January 16, 2018 By Gary Ernest Davis

Alexander Bogomolny (@CutTheKnotMath) has a post on his website Cut The Knot dealing with the probability of an odd (or of an even) number of 6’s when tossing a bunch of fair dice:

The answer, at least to this bear with a small brain, was initially confusing: there is, at least for a small number of dice – say 7 or so – a somewhat greater chance of getting an even number of 6’s than an odd number.

My confusion lifted when I plotted the result and remembered that, for the purposes of this problem, 0 is a perfectly good even number.

Here is the solution given on Alexander’s post prior to my tweeting him a plot (now shown on his web page):

Here’s the plot for P (in blue) and Q (in red):

So throwing no die does give us an even number of 6’s, namely 0 6’s, with probability 1.


We might, in a somewhat devilish mood, ask: what is the probability of getting a number of 6’s that leaves a remainder of 0 (or 1 or 2) mod 3 when we toss n dice?

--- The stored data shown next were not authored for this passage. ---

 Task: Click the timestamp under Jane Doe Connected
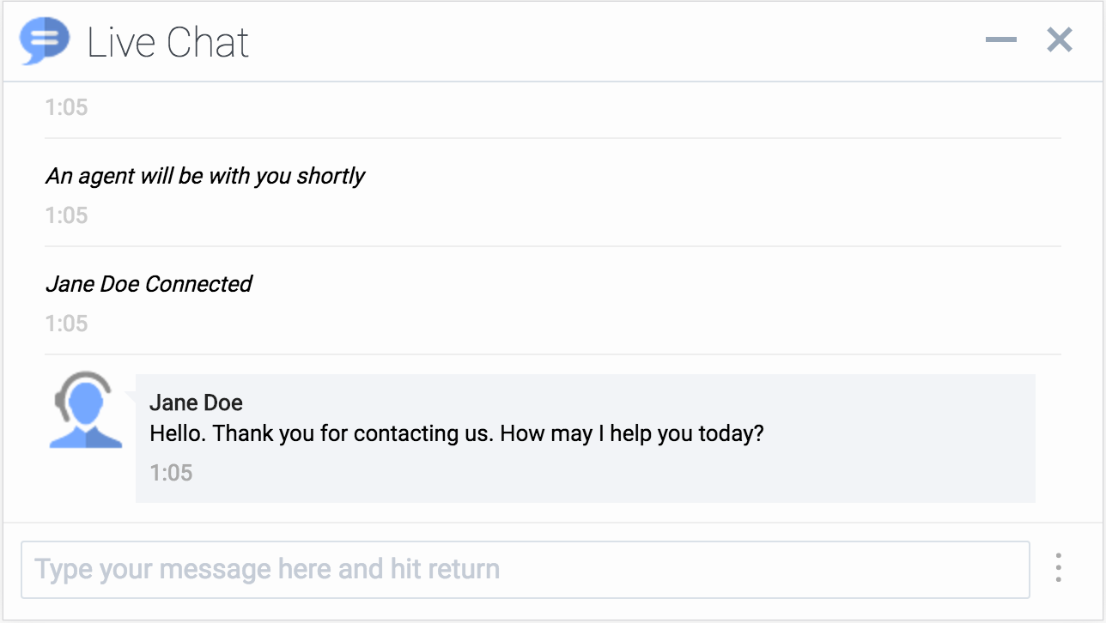coord(66,324)
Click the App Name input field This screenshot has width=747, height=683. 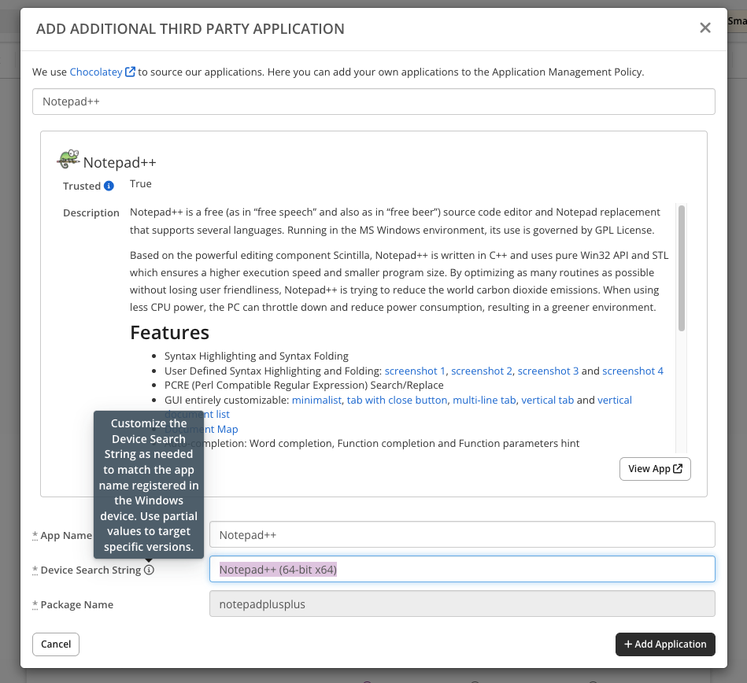(461, 534)
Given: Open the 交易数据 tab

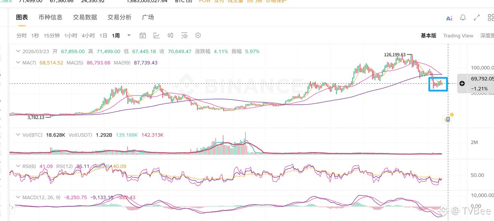Looking at the screenshot, I should 85,17.
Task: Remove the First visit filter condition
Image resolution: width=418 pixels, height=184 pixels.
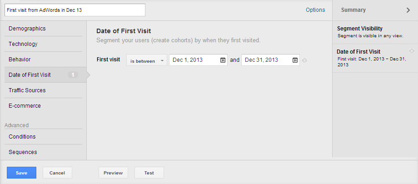Action: click(304, 60)
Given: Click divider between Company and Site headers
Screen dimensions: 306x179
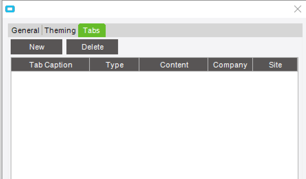Looking at the screenshot, I should (x=253, y=65).
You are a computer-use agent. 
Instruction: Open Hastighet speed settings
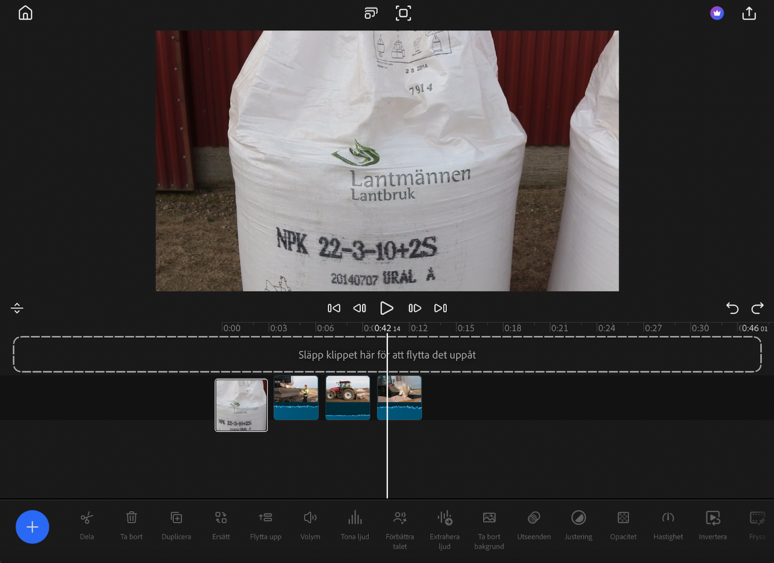(x=668, y=525)
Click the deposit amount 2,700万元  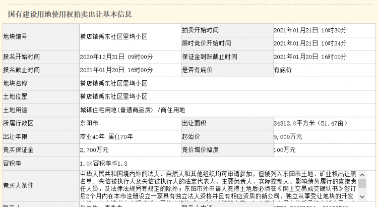(x=94, y=149)
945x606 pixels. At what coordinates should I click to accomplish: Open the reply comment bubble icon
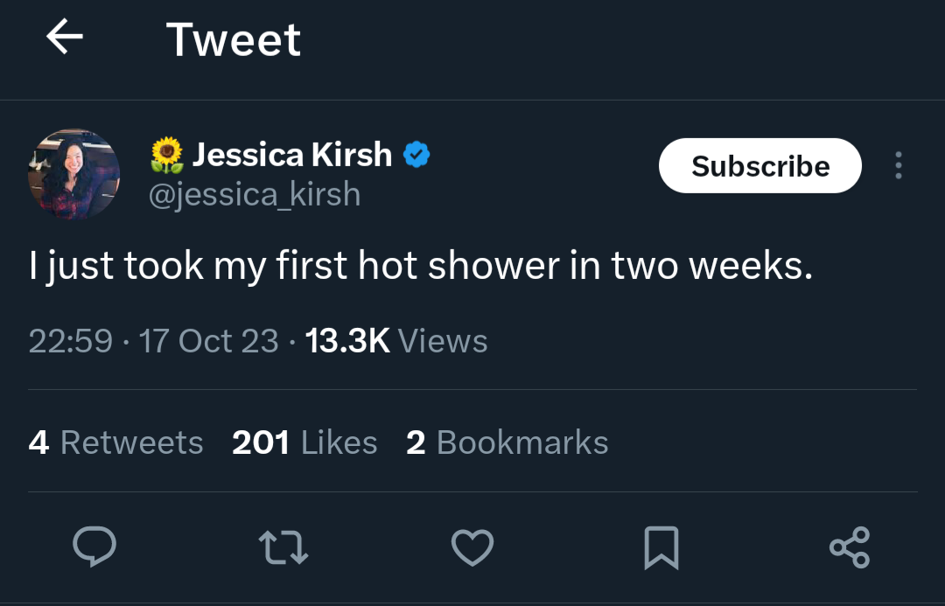coord(95,547)
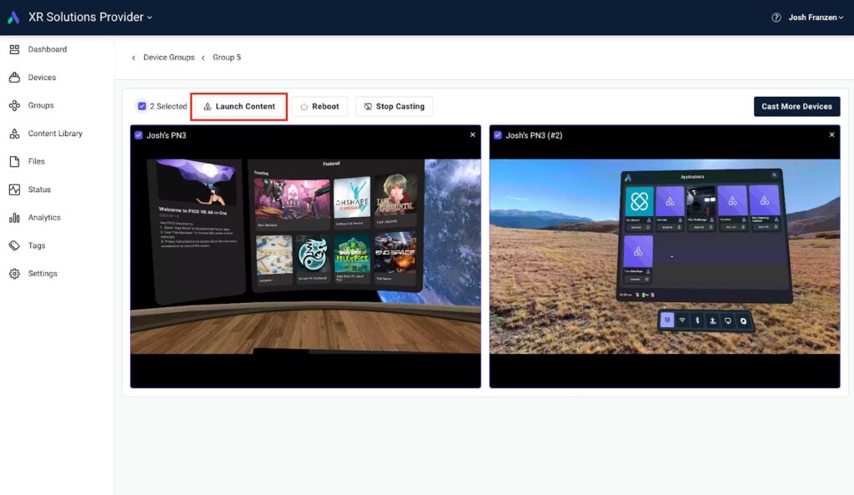Open Devices from the sidebar icon
Viewport: 854px width, 495px height.
pos(14,77)
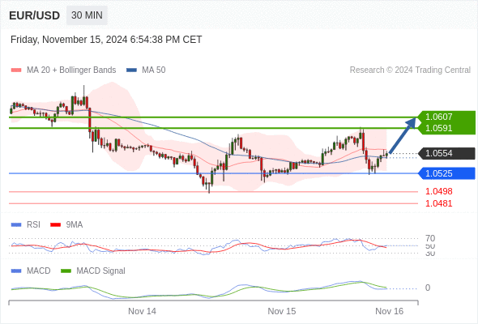
Task: Click the blue upward trend arrow
Action: coord(403,135)
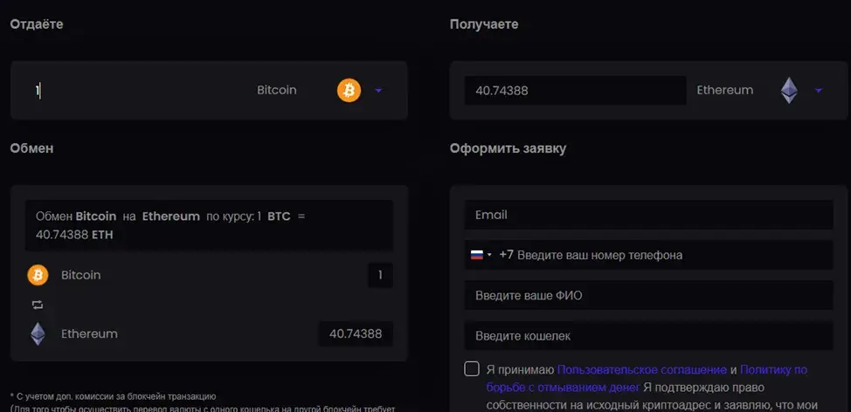
Task: Click the Ethereum amount 40.74388 in summary
Action: (356, 334)
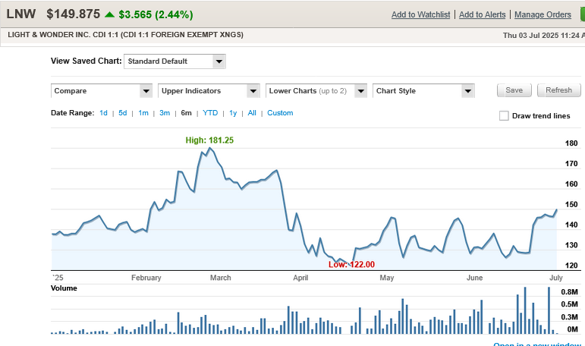Go to Manage Orders
The image size is (585, 346).
point(543,14)
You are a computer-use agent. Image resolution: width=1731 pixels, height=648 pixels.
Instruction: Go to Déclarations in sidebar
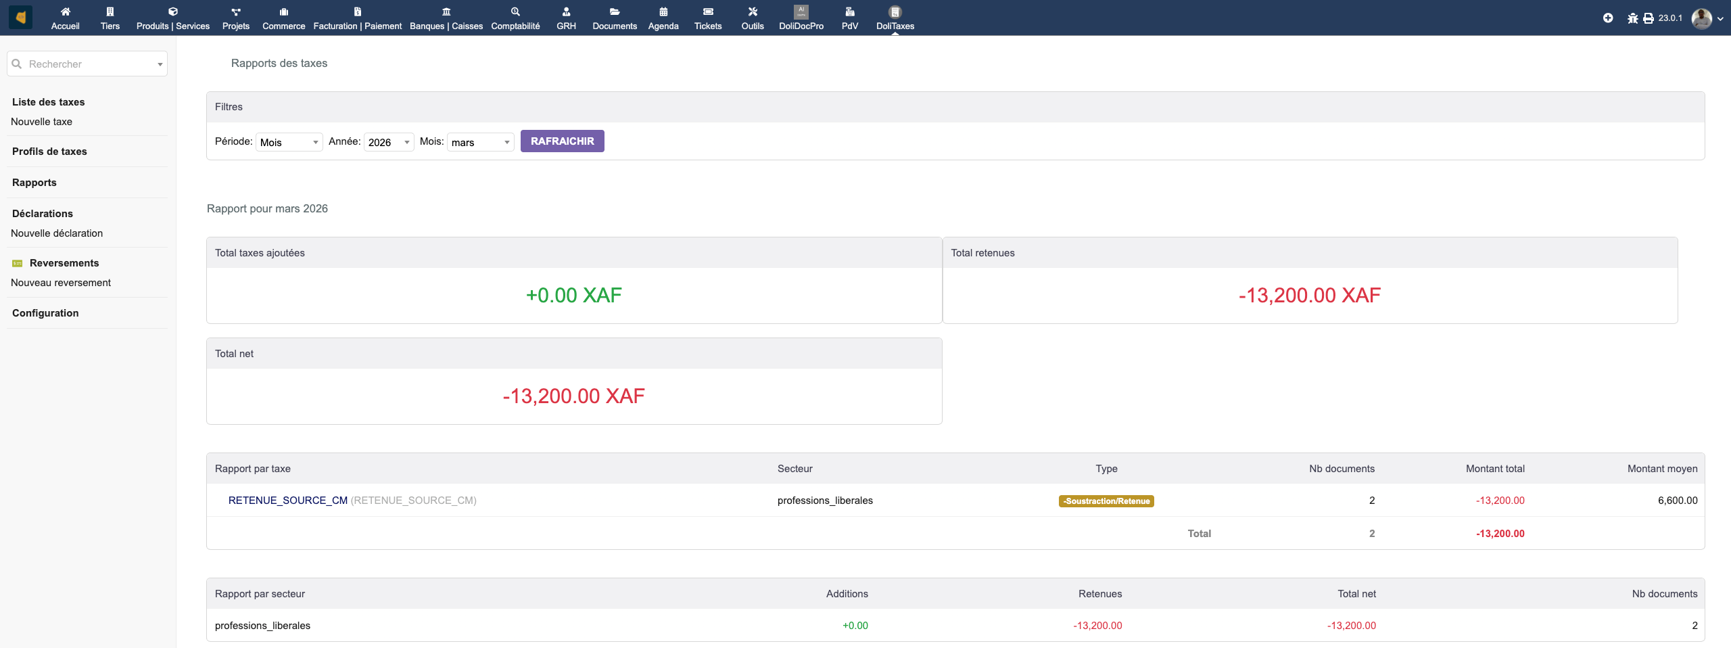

When k = 3p is a multiple of 3 the probability of k 6s when tossing n dice is

P_0(n) =\sum_{k\equiv 0(\textrm{mod }3)}{n\choose k}(\frac{5}{6})^{n-k}(\frac{1}{6})^k

= sum of every 3^{rd} term in the binomial expansion of (a+b)^n where a=\frac{5}{6}, b=\frac{1}{6}

= \sum_{p=0}^{\lfloor n/3\rfloor}{n\choose 3p}(\frac{5}{6})^{n-3p}(\frac{1}{6})^{3p}

We can compute these probabilities in Mathematica as follows:

Prob[0,n_]:=Total[Table[Binomial[n,3*p]*(5/6)^(n-3*p)*(1/6)^(3*p),{p,0,Floor[n/3]}]]

with the result (for 0\leq n \leq 40:

Unlike the odd/even cases, these probabilities are not a monotone function of n, and decrease until n =12 in which case they then converge, as we expect, to 1/3 (but not monotonically).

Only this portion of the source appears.